Help kids stay in touch. If the parents are gone from their kids' lives indefinitely but still want active involvement, Merk suggests that the child and the parent send tape recorded messages to one another, along with postcards and pictures. Grandparents can keep parents involved by mailing copies of school papers along with descriptions of big events, such as the loss of a tooth or the first step. Even keeping a daily journal of the child's activities and mailing it to the parent once a week can be helpful. For parents away on military duty, she suggests posting a map of the world with a push pin indicating the location of the parent. She also suggests keeping one clock set at the parent's time zone overseas.
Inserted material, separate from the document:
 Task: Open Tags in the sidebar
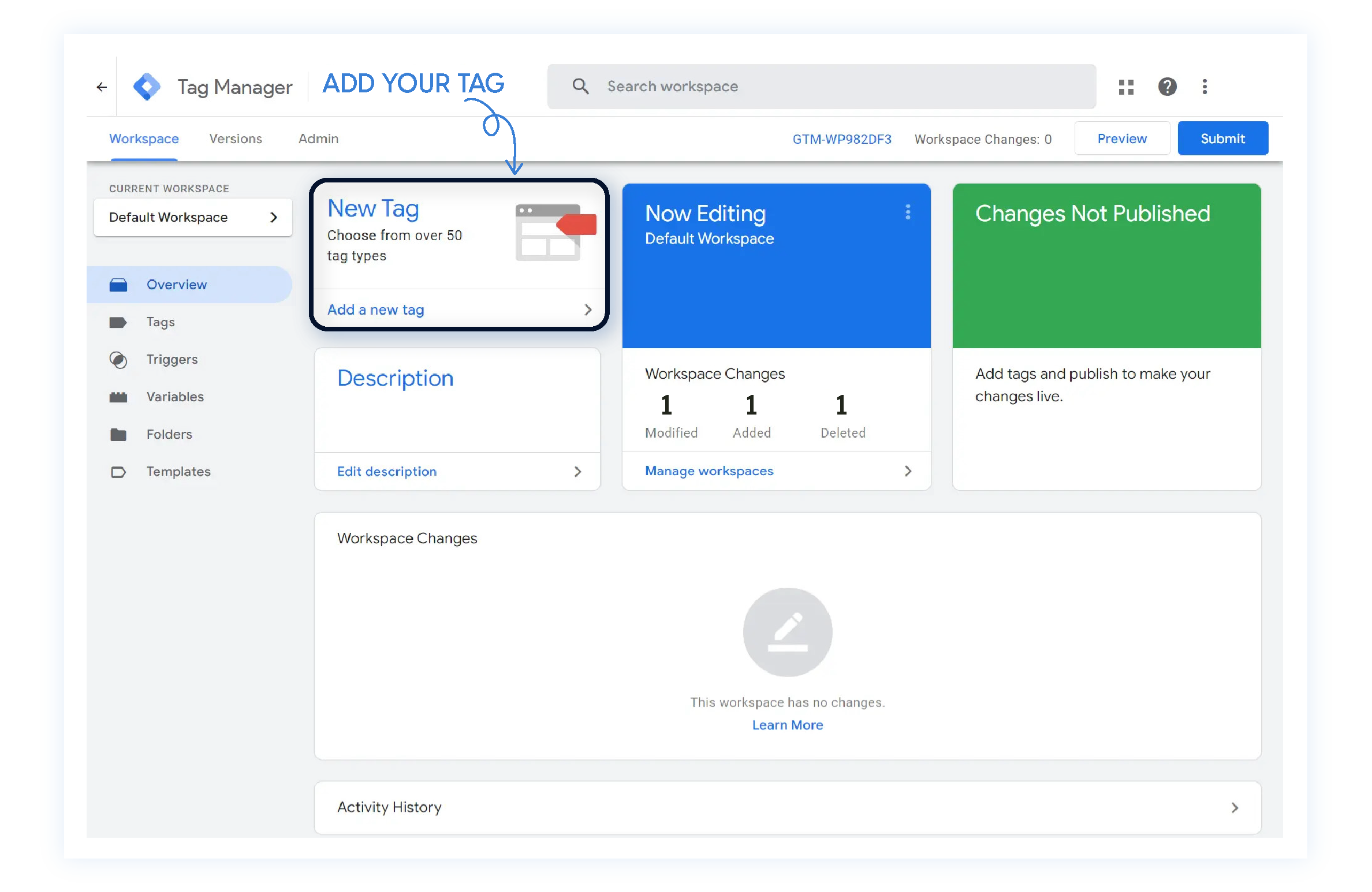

Vent your frustration. It's normal to feel angry with your children -- and feel guilty about being angry -- for putting you in this situation (even if you volunteered for the job!). Find friends -- not the kids -- to confide in. "You are not wrong for feeling this way," says Nelson.
Don't forget to be grandparents, too. Remember to enjoy the activities you and your grandchildren have always done: Reading a special book together, or setting aside a weekend afternoon where you take a trip to the ballpark or a splurge at the toy store.
Danny and Sean's grandparents celebrate good grades with trips to restaurants. Papa Jack and Papa Dennis play half-court basketball with the boys and take them on fishing trips. Papa Jack, a former Golden Gloves champion, has taught the boys how to box. Whenever they visit their cabin in northern Minnesota, Susan, Jack, and the boys relax on the porch and sip lemonade.
Whatever you choose, it's a given that during those special times, all the rules of good manners and discipline still apply, but go ahead and indulge the kids -- and yourself -- just a little bit.